Statin-takers are less likely to die from cancer suggests a new study.
Enzyme-inhibiting drugs known as statins have been widely used to lower cholesterol for decades.
Now, the new study suggests that they may offer other benefits beyond their typical use, CBS News reported.
Currently, statins are primarily prescribed to control cholesterol, and are typically prescribed if your total cholesterol is 240 or above, or if your LDL (a.k.a. "bad" cholesterol) is over 130. Some commonly prescribed statins are Crestor, Lipitor and Zocor.
The new study indicates that the drugs were safer than originally thought.
Researchers who looked at data from more than 250,000 people found that the drugs are safe.
Statins not only lower cholesterol, but research has shown that they can also decrease inflammation throughout the body, which leads many physicians to argue that statins can be used to treat problems associated with it.

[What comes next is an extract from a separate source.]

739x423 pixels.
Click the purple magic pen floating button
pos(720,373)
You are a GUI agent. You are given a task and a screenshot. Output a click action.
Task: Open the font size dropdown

Statins' heart benefits outweigh diabetes risk in pill-takers, study has shown.
In addition to lowering cholesterol, statins lower inflammation in the body, particularly in the blood vessels.
Inflammation is linked to a number of other diseases: Alzheimer's disease, a number of forms of cancer, strokes.
The drugs could also cause muscle pain or damage, nausea, headaches, or elevated liver enzymes.
The findings are published in the journal Circulation: Cardiovascular Quality and Outcomes.